When we ate the first steaks from that deer tonight, I did pause for a moment and remember what it looked like before, what it was before. I wondered if I'd actually be able to go through with eating it. I have a hard time facing large portions of impersonal pieces of meat, after all. It's the funniest thing, though -- knowing what I know, seeing what I've seen, understanding the balance at play -- for the first time in my life, I met my dinner and was able to eat it without guilt.

Reading:  Science Ink: Tattoos of the Science Obsessed (which I totally recommend!)

Playing:  Yuletide Beat and Tis the Season for Los Straitjackets by Los Straitjackets


  1. Anonymous7:24 PM

    OK, Getting on the soapbox....

    How, exactly, does one "humanely" kill? And for every "organic free range" deer you may eat, millions of animals are still slaughtered every year.

    Feeding them leaves a carbon footprint. Transporting them to slaughter adds to it. The amounts of antibiotics and other chemicals they are force fed should be enough to make you ill to imagine. And then the waste... ever wonder how many thousands of pounds of meat are thrown away in stores every day?

    Also, we may have "evolved" to eat animals for survival. But look at your teeth. Do you have sharp fangs that can rip through prey and tear off chunks of flesh?
    Look at your hands and feet - do you have sharp claws or talons to catch and hold prey?

    Yes. Humans can eat meat. But we don't need to. I would suggest you watch a really good documentary called "Forks over knives" which shows the benefits of a meat free diet.

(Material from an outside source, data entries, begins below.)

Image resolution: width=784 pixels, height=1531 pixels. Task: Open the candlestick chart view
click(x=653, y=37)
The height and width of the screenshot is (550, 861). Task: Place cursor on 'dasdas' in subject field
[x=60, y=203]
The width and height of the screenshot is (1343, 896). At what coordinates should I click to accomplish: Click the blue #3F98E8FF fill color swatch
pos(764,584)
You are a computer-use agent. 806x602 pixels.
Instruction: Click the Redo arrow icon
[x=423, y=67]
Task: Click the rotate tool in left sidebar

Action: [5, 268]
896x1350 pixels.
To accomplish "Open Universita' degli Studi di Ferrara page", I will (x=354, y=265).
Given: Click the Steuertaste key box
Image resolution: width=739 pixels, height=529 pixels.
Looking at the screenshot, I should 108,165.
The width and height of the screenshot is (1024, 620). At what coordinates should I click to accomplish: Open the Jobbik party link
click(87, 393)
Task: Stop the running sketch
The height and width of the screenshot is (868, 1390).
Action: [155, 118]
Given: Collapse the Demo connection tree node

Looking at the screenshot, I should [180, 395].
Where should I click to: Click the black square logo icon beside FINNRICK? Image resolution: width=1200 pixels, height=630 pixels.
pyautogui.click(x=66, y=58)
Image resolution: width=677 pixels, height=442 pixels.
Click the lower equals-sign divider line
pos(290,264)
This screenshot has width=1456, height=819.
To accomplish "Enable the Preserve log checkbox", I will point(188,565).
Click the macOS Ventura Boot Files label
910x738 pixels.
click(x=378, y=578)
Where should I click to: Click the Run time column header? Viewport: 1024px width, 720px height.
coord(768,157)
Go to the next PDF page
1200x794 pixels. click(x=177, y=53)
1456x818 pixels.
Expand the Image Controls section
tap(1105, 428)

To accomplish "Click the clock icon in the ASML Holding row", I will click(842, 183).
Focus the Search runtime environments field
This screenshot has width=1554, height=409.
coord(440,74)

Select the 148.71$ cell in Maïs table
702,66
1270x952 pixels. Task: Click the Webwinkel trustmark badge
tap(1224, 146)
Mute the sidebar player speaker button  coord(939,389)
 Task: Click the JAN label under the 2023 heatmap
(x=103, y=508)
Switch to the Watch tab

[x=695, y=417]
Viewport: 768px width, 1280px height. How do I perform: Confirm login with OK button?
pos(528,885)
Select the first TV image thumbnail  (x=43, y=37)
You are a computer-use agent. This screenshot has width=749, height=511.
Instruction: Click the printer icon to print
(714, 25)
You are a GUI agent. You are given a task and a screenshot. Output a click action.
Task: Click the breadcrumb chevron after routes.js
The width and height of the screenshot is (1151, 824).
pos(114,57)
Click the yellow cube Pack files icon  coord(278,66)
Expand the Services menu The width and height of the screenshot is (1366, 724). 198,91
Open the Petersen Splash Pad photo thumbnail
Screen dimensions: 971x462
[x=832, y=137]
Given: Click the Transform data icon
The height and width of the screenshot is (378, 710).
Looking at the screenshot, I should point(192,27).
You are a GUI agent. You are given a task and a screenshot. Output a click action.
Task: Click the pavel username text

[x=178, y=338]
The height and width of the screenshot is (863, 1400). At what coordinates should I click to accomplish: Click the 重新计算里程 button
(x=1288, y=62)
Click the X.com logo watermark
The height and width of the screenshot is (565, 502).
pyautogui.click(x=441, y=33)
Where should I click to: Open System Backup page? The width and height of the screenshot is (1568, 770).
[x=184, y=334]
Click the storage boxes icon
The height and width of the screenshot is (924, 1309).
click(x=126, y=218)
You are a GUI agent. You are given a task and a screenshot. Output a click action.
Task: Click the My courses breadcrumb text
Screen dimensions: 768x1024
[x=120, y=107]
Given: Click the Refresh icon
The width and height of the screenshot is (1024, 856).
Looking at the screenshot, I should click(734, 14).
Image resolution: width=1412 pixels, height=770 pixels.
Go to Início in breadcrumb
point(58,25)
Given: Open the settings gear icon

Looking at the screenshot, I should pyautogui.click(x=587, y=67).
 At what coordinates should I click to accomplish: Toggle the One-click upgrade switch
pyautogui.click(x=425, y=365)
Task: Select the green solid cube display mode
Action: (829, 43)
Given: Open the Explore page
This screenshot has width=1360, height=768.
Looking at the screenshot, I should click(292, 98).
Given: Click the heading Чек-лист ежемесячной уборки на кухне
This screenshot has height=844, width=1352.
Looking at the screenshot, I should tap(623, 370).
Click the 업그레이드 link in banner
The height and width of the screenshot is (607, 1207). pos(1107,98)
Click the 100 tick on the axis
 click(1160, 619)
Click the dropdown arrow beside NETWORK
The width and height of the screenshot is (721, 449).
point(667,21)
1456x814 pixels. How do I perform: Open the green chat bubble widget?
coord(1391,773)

  2. I fully agree that the modern "factory farm" system is horribly screwed up and utterly unsustainable. I wish I had the income to only buy organic free range meat, but I don't. Maybe someday we'll be able to remove ourselves from the loop, either through the money to buy sustainably-farmed meat or the ability to rely more extensively on wild game and locally-farmed foods. I can say with some certainty that I'll most likely never become a vegetarian, though I have been wrong before.